4472
by TFIR
Cleveland Indians' Jason Kipnis: an All-Star made, not born - Bud Shaw
CLEVELAND, Ohio – The most natural middle infielders glide (think Robbie Alomar).
Some are missing only the soundtrack from Swan Lake (Omar Vizquel).
The “heavy runners” leave the infield looking like the stretch run at the Kentucky Derby.
When Indians’ minor league instructors asked Jason Kipnis to leave the comfort of the outfield and take a bucket of ground balls for the first time in Arizona, the operative term was “chewed the dirt up.”
Kipnis showed great lateral movement but was understandably raw. His hands? About as soft as the sun-baked desert around him.
“Hideous,” Kipnis remembered. “I wasn’t really catching grounders as much as blocking them.”
Four years is a long time for some things. It’s an eternity for a souring relationship, for instance. It’s a losing proposition for a receding hairline to stand its ground for that long.
But it’s the fast track for a kid outfielder to do everything Kipnis has done since the 2009 position change.
It’s remarkable that he’s managed to make the tough transition “to the dirt” (as Tribe Director of Amateur Scouting Brad Grant calls it), keep hitting at every level of the minors, establish himself as an everyday player let alone leave a different kind of mark as a second baseman in an All-Star game in New York last July.
“It’s a really good story,” said former Indians’ GM John Hart, whose job as an analyst for MLB Network recently required a ranking of top second basemen.
“You’ve got (Robinson) Cano and (Dustin) Pedroia. (Ian) Kinsler slipped a little last year. You’d have to put this guy anywhere from No. 3 to No. 5. He’s not a carry-the-team kind of impact player. But that’s pretty high praise.”
Kipnis is the first drafted and developed Indians player to make the All-Star team since C.C. Sabathia. That doesn’t include international players who aren’t draft eligible but even that is a quick roll call (Fausto Carmona, Victor Martinez).
Even better for Indians’ fans scarred by departures of star players, Kipnis figures to be here a while. The Indians control Kipnis for four more years.
It makes too much sense for both sides not to commit to a long-term arrangement that would keep Kipnis, who turns 27 the day before the home opener, in an Indians’ uniform through a season or two of free agency.

> [Given exercise 1] In the column on Jason Kipnis, how many more years do the Indians control Kipnis?
The entries below are unrelated to the column.

> [Provided records]
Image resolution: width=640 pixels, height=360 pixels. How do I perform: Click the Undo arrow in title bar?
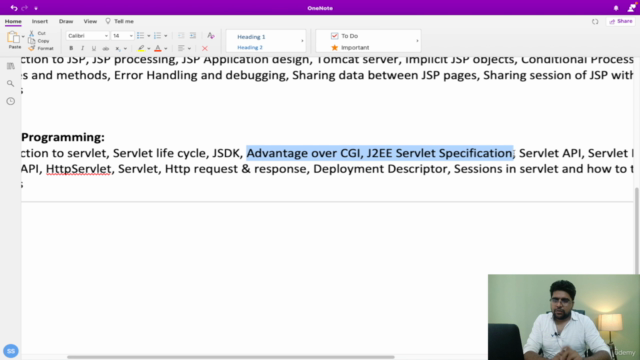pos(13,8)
---
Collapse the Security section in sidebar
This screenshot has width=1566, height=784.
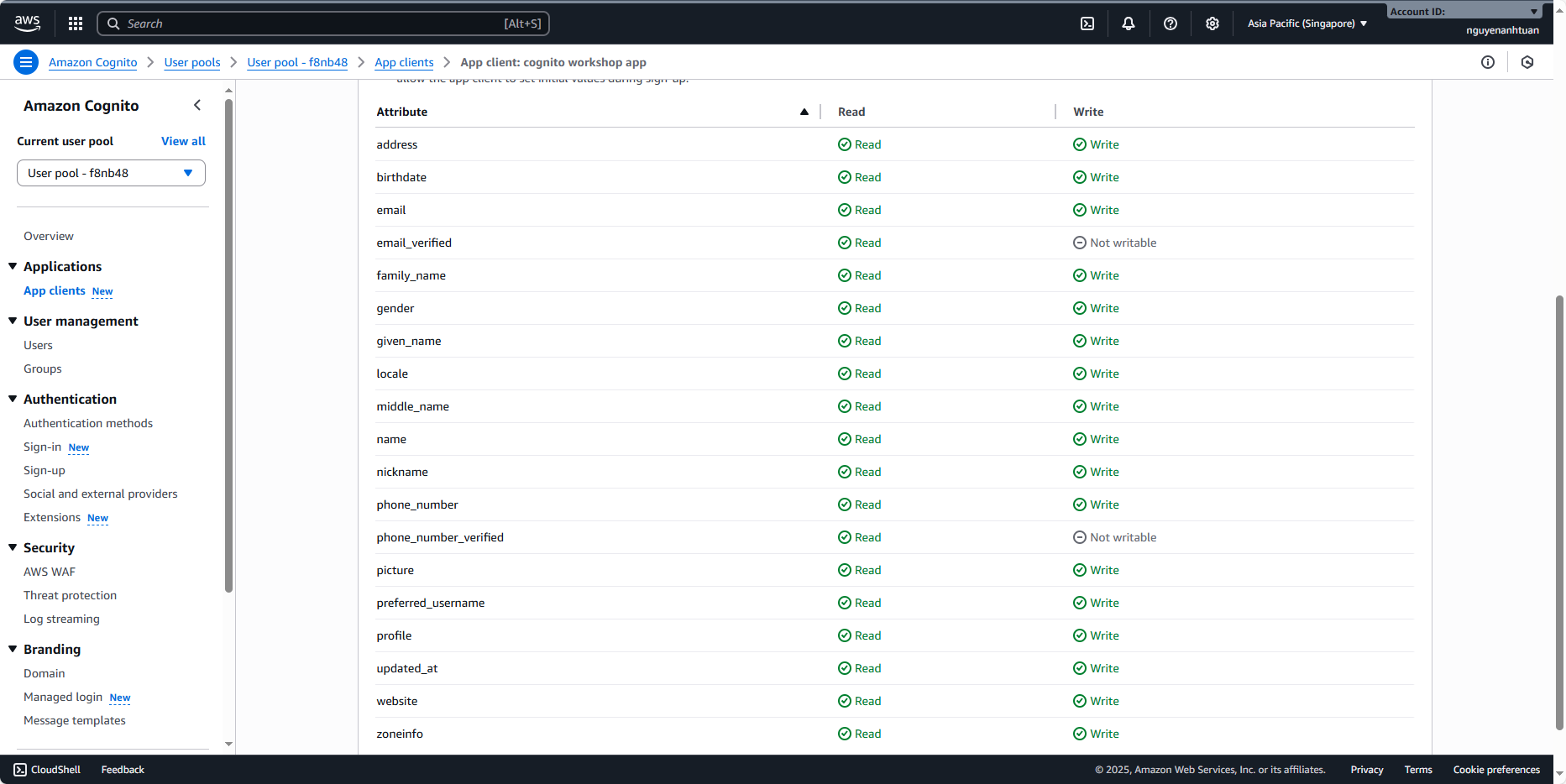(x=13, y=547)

> [Given exercise 2] Copy the entries from the line with "Collapse the Security section in sidebar" to the line with "(x=13, y=547)", renaming "Security" to "Privacy" and keeping everything else unchanged. Omit the pictures.

> [Problem solution 1] Four more years.

> [Problem solution 2]
Collapse the Privacy section in sidebar
This screenshot has width=1566, height=784.
(x=13, y=547)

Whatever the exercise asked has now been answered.